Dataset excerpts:
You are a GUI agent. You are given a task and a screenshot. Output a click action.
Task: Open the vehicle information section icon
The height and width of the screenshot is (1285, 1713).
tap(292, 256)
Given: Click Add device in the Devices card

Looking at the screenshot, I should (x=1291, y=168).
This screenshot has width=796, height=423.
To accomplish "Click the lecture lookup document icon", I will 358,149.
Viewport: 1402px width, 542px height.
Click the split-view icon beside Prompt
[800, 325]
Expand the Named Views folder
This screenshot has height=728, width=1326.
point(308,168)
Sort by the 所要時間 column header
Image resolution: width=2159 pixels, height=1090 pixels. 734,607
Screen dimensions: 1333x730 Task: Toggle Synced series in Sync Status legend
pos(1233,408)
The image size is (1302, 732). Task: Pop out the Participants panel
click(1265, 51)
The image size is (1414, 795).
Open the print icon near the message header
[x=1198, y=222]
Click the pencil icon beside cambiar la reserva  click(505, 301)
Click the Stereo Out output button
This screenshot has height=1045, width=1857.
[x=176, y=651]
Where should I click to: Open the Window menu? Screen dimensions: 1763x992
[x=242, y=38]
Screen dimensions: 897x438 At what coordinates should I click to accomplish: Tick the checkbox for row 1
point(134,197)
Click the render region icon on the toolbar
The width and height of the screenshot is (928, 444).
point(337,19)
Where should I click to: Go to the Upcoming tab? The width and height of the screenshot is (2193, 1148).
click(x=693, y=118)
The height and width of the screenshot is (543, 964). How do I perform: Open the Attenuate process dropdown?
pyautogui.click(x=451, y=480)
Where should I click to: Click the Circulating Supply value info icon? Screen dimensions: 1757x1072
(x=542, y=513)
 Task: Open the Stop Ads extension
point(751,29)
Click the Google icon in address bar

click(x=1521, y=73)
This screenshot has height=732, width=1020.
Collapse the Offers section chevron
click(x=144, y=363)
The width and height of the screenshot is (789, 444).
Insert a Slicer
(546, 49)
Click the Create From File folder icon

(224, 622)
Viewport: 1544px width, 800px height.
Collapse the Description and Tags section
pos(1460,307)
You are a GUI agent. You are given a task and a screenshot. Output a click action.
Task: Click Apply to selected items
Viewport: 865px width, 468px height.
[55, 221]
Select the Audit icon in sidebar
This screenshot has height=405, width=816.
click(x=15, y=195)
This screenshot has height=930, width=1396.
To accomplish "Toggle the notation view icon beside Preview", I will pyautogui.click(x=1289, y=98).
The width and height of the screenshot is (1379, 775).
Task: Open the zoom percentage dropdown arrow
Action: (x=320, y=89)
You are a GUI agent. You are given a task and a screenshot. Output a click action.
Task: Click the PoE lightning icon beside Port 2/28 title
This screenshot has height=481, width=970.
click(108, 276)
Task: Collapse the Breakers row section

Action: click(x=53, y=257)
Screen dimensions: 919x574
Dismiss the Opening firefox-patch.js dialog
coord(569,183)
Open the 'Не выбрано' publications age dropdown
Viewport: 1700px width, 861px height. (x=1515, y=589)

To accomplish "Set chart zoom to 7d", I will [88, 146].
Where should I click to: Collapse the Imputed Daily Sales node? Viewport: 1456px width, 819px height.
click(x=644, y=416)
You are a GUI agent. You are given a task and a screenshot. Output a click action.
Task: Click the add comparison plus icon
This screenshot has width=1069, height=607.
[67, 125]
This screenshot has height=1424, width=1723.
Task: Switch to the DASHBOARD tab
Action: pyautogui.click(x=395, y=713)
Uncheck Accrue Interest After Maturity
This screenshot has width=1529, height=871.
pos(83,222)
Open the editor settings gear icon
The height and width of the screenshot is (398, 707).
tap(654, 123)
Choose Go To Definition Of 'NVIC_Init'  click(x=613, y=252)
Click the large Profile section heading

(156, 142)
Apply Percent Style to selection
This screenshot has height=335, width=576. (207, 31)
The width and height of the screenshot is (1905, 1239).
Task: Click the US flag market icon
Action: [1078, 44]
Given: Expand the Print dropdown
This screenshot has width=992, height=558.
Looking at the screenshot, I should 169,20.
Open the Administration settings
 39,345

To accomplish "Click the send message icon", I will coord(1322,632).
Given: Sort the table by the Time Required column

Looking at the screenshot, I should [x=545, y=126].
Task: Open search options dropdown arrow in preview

YOUR OBJECTIVE: Retype each entry exactly, leaving none of them out.

ANSWER BOX:
You are a GUI agent. You are given a task and a screenshot. Output a click action.
Task: Open the vehicle information section icon
The height and width of the screenshot is (1285, 1713).
tap(292, 256)
Given: Click Add device in the Devices card

Looking at the screenshot, I should (x=1291, y=168).
This screenshot has width=796, height=423.
To accomplish "Click the lecture lookup document icon", I will 358,149.
Viewport: 1402px width, 542px height.
Click the split-view icon beside Prompt
[800, 325]
Expand the Named Views folder
This screenshot has height=728, width=1326.
point(308,168)
Sort by the 所要時間 column header
Image resolution: width=2159 pixels, height=1090 pixels. 734,607
Screen dimensions: 1333x730 Task: Toggle Synced series in Sync Status legend
pos(1233,408)
The image size is (1302, 732). Task: Pop out the Participants panel
click(1265, 51)
The image size is (1414, 795).
Open the print icon near the message header
[x=1198, y=222]
Click the pencil icon beside cambiar la reserva  click(505, 301)
Click the Stereo Out output button
This screenshot has height=1045, width=1857.
[x=176, y=651]
Where should I click to: Open the Window menu? Screen dimensions: 1763x992
[x=242, y=38]
Screen dimensions: 897x438 At what coordinates should I click to accomplish: Tick the checkbox for row 1
point(134,197)
Click the render region icon on the toolbar
The width and height of the screenshot is (928, 444).
point(337,19)
Where should I click to: Go to the Upcoming tab? The width and height of the screenshot is (2193, 1148).
click(x=693, y=118)
The height and width of the screenshot is (543, 964). How do I perform: Open the Attenuate process dropdown?
pyautogui.click(x=451, y=480)
Where should I click to: Click the Circulating Supply value info icon? Screen dimensions: 1757x1072
(x=542, y=513)
 Task: Open the Stop Ads extension
point(751,29)
Click the Google icon in address bar

click(x=1521, y=73)
This screenshot has height=732, width=1020.
Collapse the Offers section chevron
click(x=144, y=363)
The width and height of the screenshot is (789, 444).
Insert a Slicer
(546, 49)
Click the Create From File folder icon

(224, 622)
Viewport: 1544px width, 800px height.
Collapse the Description and Tags section
pos(1460,307)
You are a GUI agent. You are given a task and a screenshot. Output a click action.
Task: Click Apply to selected items
Viewport: 865px width, 468px height.
[55, 221]
Select the Audit icon in sidebar
This screenshot has height=405, width=816.
click(x=15, y=195)
This screenshot has height=930, width=1396.
To accomplish "Toggle the notation view icon beside Preview", I will pyautogui.click(x=1289, y=98).
The width and height of the screenshot is (1379, 775).
Task: Open the zoom percentage dropdown arrow
Action: (x=320, y=89)
You are a GUI agent. You are given a task and a screenshot. Output a click action.
Task: Click the PoE lightning icon beside Port 2/28 title
This screenshot has height=481, width=970.
click(108, 276)
Task: Collapse the Breakers row section

Action: click(x=53, y=257)
Screen dimensions: 919x574
Dismiss the Opening firefox-patch.js dialog
coord(569,183)
Open the 'Не выбрано' publications age dropdown
Viewport: 1700px width, 861px height. (x=1515, y=589)

To accomplish "Set chart zoom to 7d", I will [88, 146].
Where should I click to: Collapse the Imputed Daily Sales node? Viewport: 1456px width, 819px height.
click(x=644, y=416)
You are a GUI agent. You are given a task and a screenshot. Output a click action.
Task: Click the add comparison plus icon
This screenshot has width=1069, height=607.
[67, 125]
This screenshot has height=1424, width=1723.
Task: Switch to the DASHBOARD tab
Action: pyautogui.click(x=395, y=713)
Uncheck Accrue Interest After Maturity
This screenshot has width=1529, height=871.
pos(83,222)
Open the editor settings gear icon
The height and width of the screenshot is (398, 707).
tap(654, 123)
Choose Go To Definition Of 'NVIC_Init'  click(x=613, y=252)
Click the large Profile section heading

(156, 142)
Apply Percent Style to selection
This screenshot has height=335, width=576. (207, 31)
The width and height of the screenshot is (1905, 1239).
Task: Click the US flag market icon
Action: [1078, 44]
Given: Expand the Print dropdown
This screenshot has width=992, height=558.
Looking at the screenshot, I should 169,20.
Open the Administration settings
 39,345

To accomplish "Click the send message icon", I will coord(1322,632).
Given: Sort the table by the Time Required column

Looking at the screenshot, I should [x=545, y=126].
Task: Open search options dropdown arrow in preview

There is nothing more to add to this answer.